Occorre distinguere i cachi in due gruppi ben distinti: quelli che si formano tramite la tradizionale fecondazione operata dal polline trasportato da insetti e dal vento, e quelli che nascono senza fecondazione. Questi ultimi danno frutti apireni, cioè senza semi e non immediatamente commestibili a causa dell’elevata presenza di sostanze astringenti, quali il tannino, che si riducono man mano che avviene la maturazione.

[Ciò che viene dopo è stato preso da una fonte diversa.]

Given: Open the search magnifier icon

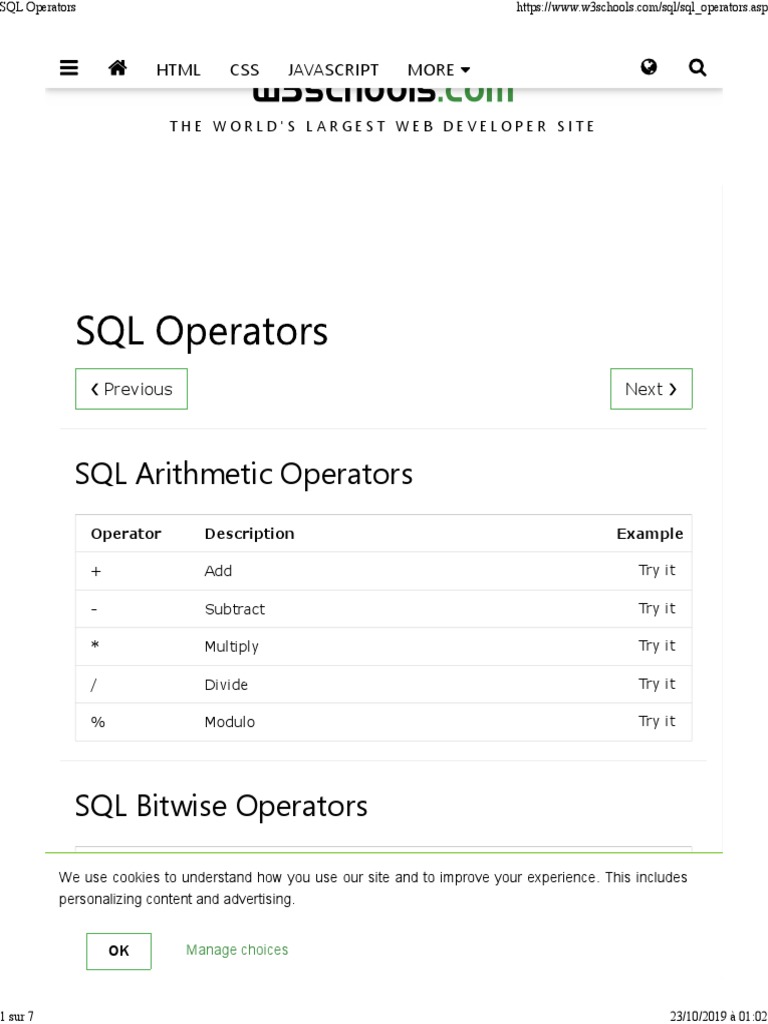Looking at the screenshot, I should pos(698,67).
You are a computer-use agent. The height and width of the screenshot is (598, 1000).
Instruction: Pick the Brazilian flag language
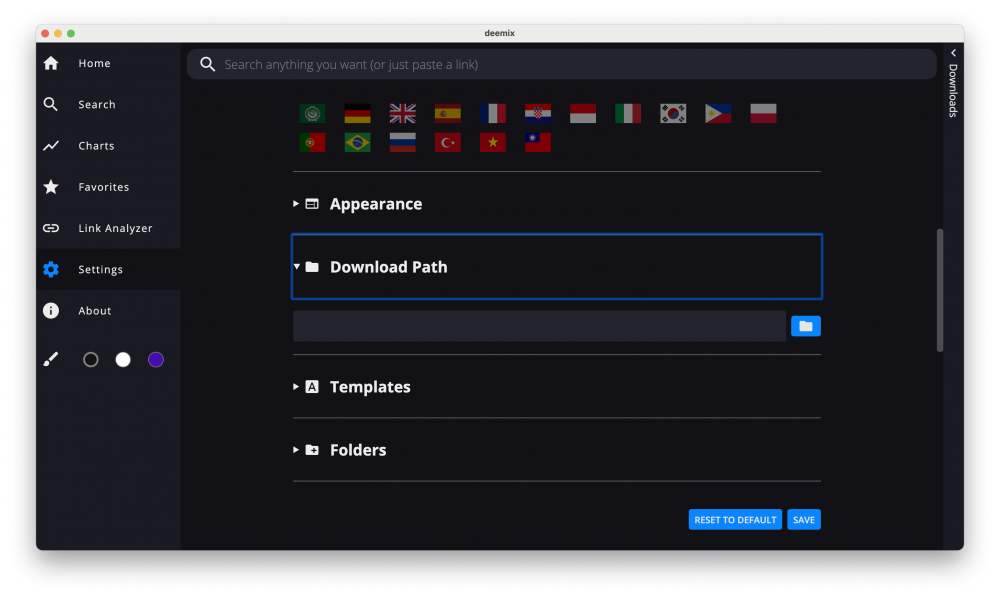[x=357, y=143]
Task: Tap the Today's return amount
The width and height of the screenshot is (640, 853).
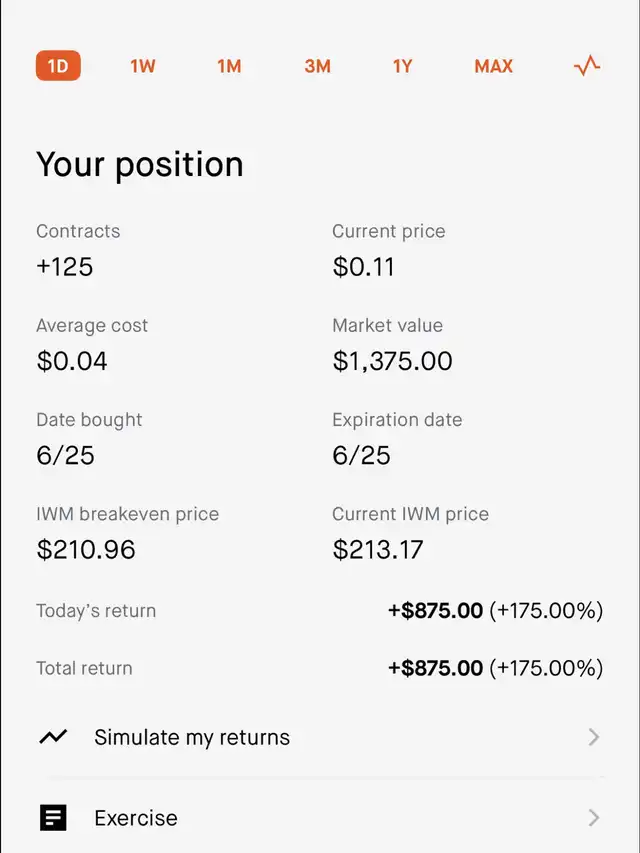Action: click(x=435, y=611)
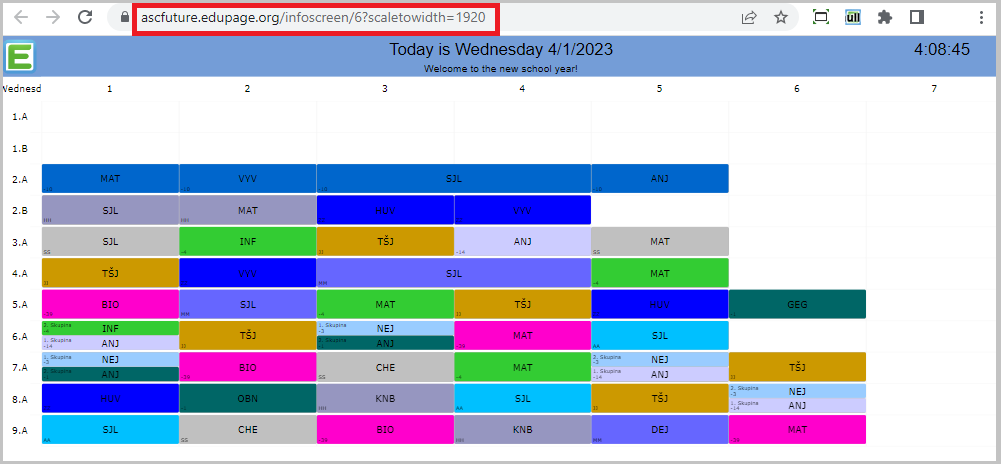The height and width of the screenshot is (464, 1001).
Task: Click the clock showing 4:08:45
Action: click(x=941, y=50)
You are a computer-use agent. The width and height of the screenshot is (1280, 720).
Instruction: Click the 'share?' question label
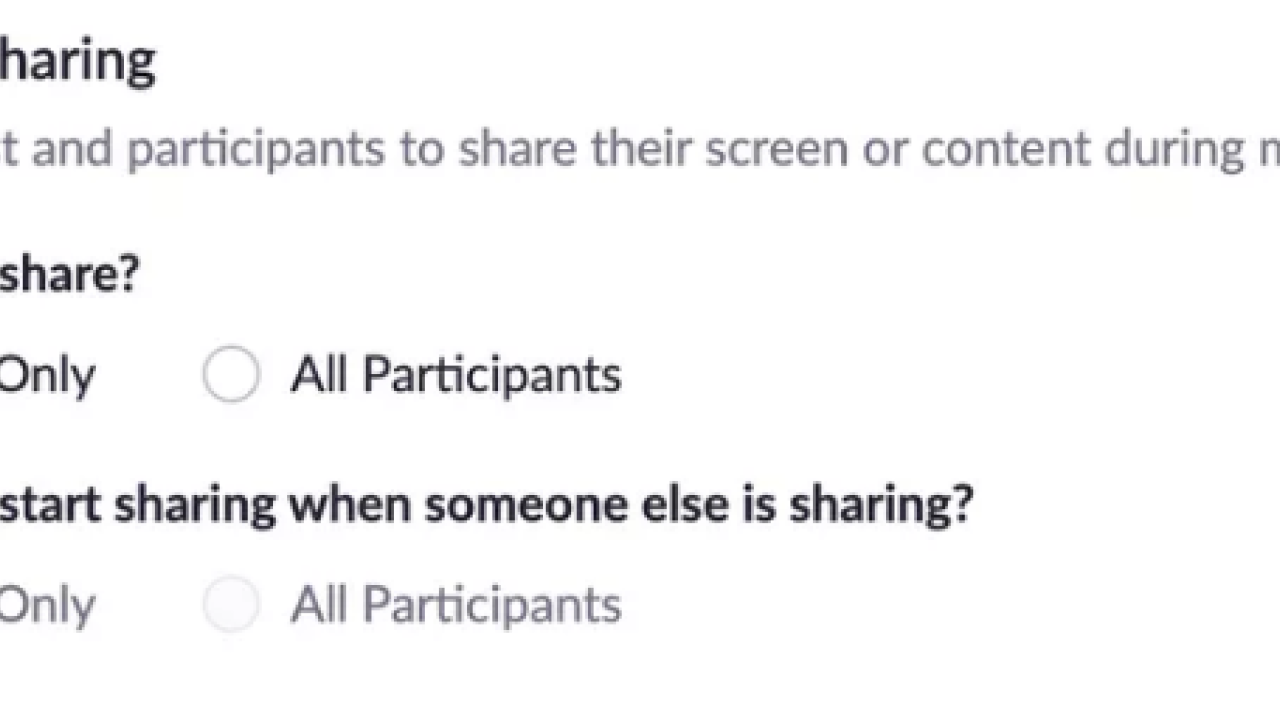click(x=68, y=274)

In Italia la varietà più diffusa è la “Kakitipo” e relativi cloni, che danno origine al cachi senza semi che comunemente si trova in commercio. Invece quando il frutto si forma per effetto della fecondazione, contiene un numero di semi da uno ad otto ed è subito commestibile. La buccia va dal giallo all’aranciato, polpa gialla compatta e leggermente fibrosa con striature brune; sapore tendente all’aromatico e di spezie dolci quali la vaniglia e può essere mangiato a breve tempo. L’attesa del giusto grado di maturazione e l’utilizzo del cucchiaino per gustarne la polpa dopo averlo tagliato in due, sono le principali concause del ridotto consumo di questo frutto così atipico.
Il cachi è molto ricco di vitamina A e C ed oltre ad una buona quantità di zuccheri e tannini, contiene potassio, betacarotene e la criptoxantina a cui si deve il caratteristico e lucente colore arancione. Ottimo ricostituente del sistema nervoso e del fegato, inoltre è un potente antibatterico nelle gastroenteriti. Se non si vuole correre il rischio di ritrovarsi con la lingua “legata”, meglio scegliere i cachi con la buccia sottile, quasi trasparente e con la polpa più tenera. I cachi si conservano anche fuori frigo, che ne accelera la maturazione, ma non per molti giorni.
Ottimi per le confetture, la gelatina di frutta sulle crostate. Per dessert, se non si vuole servirli al naturale, dopo averli lavati, asciugati ed eliminati i piccioli, tagliarli a metà orizzontalmente e disporli su un piatto: cospargerli di zucchero di canna ed irrorare con brandy o un liquore a base di arancio, e riporli in frigo per almeno venti minuti prima di servirli.